In a continued conversation with Dermatology Times, Michael O’Donoghue, MD, discussed how he approaches photodynamic therapy (PDT) for patients with actinic keratosis (AK) in routine clinical practice. Drawing on his experience in a busy dermatology practice in Northwest Indiana and the Chicago area, O’Donoghue focused on the practical decisions that shape how PDT is used outside of clinical trials.

A key point in the discussion was that PDT is not a “one-size-fits-all” treatment. O’Donoghue explained that how PDT works, and how patients experience it, can vary widely depending on where it is used on the body. Areas such as the face and scalp often respond more predictably, while sites like the arms can be more challenging and may require adjustments to the treatment approach. These differences are something clinicians quickly recognize when treating patients with widespread sun damage.

Much of the conversation centered on incubation time, or how long the photosensitizing medication is left on the skin before light activation. O’Donoghue noted that while traditional protocols often recommend specific incubation periods, real-world practice is more flexible. In his experience, some patients do well with shorter incubation times, particularly if they have sensitive skin or are concerned about discomfort and downtime.
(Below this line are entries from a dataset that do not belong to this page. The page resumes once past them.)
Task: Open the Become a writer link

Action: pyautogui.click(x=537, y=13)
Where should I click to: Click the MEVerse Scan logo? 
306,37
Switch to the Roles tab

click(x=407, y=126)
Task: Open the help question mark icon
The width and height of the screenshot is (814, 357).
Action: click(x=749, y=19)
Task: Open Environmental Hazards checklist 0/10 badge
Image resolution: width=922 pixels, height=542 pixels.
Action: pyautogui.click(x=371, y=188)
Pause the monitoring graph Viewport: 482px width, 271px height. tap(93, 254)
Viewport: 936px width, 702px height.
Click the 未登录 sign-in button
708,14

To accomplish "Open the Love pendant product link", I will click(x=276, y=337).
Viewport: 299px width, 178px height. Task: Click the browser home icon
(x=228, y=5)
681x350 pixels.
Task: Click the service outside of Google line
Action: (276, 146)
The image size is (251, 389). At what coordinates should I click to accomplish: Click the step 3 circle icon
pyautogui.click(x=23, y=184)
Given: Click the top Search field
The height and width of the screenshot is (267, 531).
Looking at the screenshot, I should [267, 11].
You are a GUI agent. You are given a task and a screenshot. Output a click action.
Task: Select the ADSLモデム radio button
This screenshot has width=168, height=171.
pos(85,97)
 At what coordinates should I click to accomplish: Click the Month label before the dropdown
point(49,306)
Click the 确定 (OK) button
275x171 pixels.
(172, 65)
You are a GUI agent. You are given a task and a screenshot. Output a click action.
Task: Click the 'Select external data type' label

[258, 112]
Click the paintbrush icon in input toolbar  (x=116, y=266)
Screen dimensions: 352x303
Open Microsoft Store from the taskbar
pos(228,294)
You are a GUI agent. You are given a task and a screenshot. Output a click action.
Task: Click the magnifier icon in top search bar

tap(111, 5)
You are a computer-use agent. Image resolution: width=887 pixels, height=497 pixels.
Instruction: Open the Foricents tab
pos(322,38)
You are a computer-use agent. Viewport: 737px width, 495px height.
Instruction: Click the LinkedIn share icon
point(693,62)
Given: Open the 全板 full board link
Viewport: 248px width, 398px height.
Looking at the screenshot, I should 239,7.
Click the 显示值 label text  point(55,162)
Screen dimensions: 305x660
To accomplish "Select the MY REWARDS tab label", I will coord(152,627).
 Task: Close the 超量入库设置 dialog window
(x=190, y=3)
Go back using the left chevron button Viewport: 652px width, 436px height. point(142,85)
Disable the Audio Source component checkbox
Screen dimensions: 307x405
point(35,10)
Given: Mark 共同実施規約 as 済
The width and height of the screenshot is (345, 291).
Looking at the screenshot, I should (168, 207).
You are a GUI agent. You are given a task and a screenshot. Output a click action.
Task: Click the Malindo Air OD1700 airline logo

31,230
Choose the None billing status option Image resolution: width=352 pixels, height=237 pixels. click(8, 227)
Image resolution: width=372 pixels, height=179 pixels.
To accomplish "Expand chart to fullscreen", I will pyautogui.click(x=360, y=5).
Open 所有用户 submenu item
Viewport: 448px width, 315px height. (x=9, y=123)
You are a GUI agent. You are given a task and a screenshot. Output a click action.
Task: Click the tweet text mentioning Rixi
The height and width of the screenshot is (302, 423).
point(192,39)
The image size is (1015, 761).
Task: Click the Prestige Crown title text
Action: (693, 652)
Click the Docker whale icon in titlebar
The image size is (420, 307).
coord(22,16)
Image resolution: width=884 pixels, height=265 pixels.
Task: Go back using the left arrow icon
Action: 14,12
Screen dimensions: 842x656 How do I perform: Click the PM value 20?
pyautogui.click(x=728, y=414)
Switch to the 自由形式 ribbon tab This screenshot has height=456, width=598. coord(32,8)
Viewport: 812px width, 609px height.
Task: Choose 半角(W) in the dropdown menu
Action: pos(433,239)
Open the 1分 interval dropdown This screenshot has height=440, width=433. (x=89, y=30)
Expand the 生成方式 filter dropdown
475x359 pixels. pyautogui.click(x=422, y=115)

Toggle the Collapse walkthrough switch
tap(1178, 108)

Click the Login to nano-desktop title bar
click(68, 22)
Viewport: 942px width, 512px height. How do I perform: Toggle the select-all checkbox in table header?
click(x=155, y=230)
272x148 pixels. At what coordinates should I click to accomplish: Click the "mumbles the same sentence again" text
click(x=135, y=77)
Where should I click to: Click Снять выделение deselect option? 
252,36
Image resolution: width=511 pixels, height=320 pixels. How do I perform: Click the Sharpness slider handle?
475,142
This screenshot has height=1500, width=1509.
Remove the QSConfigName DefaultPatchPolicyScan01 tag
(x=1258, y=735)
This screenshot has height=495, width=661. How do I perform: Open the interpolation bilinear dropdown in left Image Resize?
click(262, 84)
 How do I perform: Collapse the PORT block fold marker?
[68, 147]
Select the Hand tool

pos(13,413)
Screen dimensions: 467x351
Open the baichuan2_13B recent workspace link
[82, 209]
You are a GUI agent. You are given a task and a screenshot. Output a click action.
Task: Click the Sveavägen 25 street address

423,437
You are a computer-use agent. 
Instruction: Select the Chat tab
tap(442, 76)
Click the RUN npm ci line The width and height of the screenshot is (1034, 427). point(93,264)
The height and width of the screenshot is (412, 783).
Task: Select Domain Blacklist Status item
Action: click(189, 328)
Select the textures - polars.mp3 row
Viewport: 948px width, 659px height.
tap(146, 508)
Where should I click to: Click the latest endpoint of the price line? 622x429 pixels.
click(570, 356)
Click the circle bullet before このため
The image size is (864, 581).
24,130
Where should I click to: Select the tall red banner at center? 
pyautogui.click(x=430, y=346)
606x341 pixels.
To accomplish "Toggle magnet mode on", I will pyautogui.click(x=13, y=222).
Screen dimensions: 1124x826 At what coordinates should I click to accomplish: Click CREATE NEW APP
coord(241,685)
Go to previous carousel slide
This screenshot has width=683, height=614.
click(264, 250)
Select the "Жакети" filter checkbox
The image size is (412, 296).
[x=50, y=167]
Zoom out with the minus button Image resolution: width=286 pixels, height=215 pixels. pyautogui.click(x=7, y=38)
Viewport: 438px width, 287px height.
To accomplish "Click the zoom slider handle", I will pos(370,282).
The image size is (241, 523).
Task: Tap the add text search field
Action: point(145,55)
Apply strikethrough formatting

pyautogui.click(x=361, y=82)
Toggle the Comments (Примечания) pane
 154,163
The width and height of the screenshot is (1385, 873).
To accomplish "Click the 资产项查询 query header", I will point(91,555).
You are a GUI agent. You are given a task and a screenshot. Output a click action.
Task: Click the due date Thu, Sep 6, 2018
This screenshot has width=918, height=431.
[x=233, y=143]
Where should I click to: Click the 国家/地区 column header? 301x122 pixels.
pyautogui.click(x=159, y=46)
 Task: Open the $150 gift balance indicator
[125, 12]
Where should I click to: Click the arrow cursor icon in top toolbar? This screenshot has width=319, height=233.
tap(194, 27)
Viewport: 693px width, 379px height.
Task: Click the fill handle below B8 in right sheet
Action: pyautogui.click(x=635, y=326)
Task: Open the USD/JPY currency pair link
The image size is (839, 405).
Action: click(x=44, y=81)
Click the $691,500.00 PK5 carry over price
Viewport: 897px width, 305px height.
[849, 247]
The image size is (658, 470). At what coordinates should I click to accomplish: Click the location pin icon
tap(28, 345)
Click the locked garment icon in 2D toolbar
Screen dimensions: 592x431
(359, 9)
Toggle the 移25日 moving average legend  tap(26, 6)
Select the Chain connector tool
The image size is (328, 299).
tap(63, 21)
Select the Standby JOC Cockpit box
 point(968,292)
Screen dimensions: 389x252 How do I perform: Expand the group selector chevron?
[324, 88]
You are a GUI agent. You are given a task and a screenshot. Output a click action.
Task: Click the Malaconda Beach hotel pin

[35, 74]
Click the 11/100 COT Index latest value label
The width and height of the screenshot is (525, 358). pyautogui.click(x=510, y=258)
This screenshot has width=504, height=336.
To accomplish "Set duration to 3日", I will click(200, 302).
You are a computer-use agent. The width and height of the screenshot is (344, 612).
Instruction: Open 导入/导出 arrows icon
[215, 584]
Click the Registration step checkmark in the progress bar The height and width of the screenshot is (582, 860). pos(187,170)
For other patients, especially those with more extensive or thicker lesions, longer incubation may be helpful to improve results. O’Donoghue also described situations in which incubation may be minimal or skipped altogether, with treatment proceeding shortly after application. These decisions are typically guided by prior patient experience, treatment goals, and tolerance rather than rigid protocols.

Patient preference plays a major role in this decision-making process. O’Donoghue emphasized that patients differ in how much redness, peeling, or discomfort they are willing to accept. Some are motivated to address significant sun damage in a single, more intensive treatment, while others prefer gentler approaches even if that means additional visits. Taking time to align treatment plans with patient expectations can improve satisfaction and adherence.

Throughout the discussion, O’Donoghue highlighted the importance of clinical judgment and flexibility when using PDT. Rather than viewing it as a fixed procedure, he described it as a tool that can be adjusted to fit individual patients and practice settings.

Overall, the conversation reflects how PDT is commonly used in everyday dermatology care—guided by experience, patient input, and an understanding of how different skin areas respond to treatment. O’Donoghue’s insights offer a practical look at how clinicians tailor PDT to meet the needs of patients with actinic keratosis in real-world settings.